In an era of the impolite grenade, the civil roll may come as a pleasant intrusion, especially if it doesn't hit anybody. And P.G. Wodehouse never hits anybody. In his new book of short stories, as in dozens of his previous volumes of fiction, there is nobody to hit. Rather, there is a pawky plenty of the same nobodies that have populated all his stories, the same fluffy crumbs off the British upper crust. In Nothing Serious, Wodehouse gathers his crumbs as gracefully as ever into amusing little heaps of no significance whatever--except as reminders that there used to be a cake.

Here's Your Muffler. The impeccable Jeeves and the peccant Bertie Wooster, P.G.'s most famous characters, do not figure in these stories. Instead, there is the terrible Lord Bodsham, "The Curse of the Eastern Counties," and his dimwit daughter, Mavis Peasmarch. There is Freddie Widgeon, "a pretty clear-thinking chap [who] realized that you can't go strewing babies all over the place"; and Horace Bewstridge, an indomitable golfer who "clasped [Vera Witherby] to his bosom, using the interlocking grip."

Fate whacks at Wodehouse characters like a duffer with a No. 7 iron. There is the problem of Agnes Flack, when a Pekingese picks up her ball on the 18th green and carries it into the clubhouse--should she blast out with a niblick? And there is the predicament of Bingo Little, when his child's nurse, a motherly woman, trails him to an assignation to give him his woolly muffler.

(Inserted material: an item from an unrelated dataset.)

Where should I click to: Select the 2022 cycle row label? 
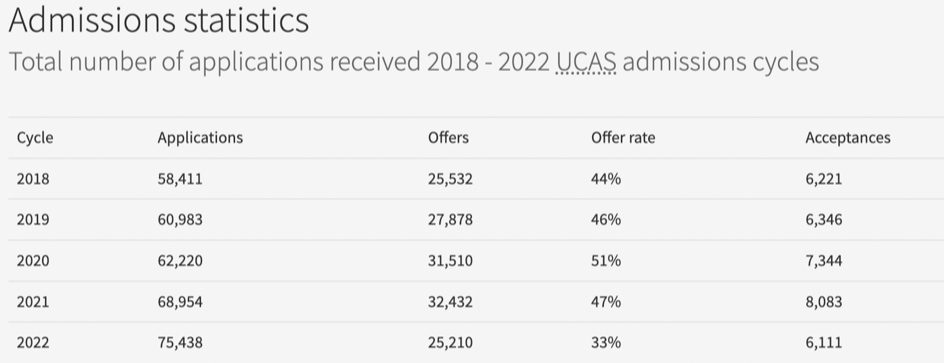pyautogui.click(x=33, y=343)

Speak Civilly to Blondes. In the mazes of such quandaries, Wodehouse characters frequently wander down mysterious passages of prose: "Like so many young doctors with agreeable manners and frank blue eyes, Ambrose Gussett continued to be an iodoform-scented butterfly flitting from flower to flower but never resting on any individual bloom long enough to run the risk of having to sign on the dotted line." But in the end they generally find their way out, bearing on their lips a word of Wodehouse wisdom.

"Many a man may look respectable," says Stanley Featherstonehaugh Ukridge, himself the most respectable of cadgers, "and yet be able to hide at will behind a spiral staircase." Lord Emsworth opines: "Speak civilly to blondes, and they will speak civilly to you." And one of the deepest truths in all Wodehouse is expressed by the Oldest Member--a figure who sounds suspiciously like the author himself, now 69. "The true golfing spirit," says the Oldest Member. "That is what matters in this life."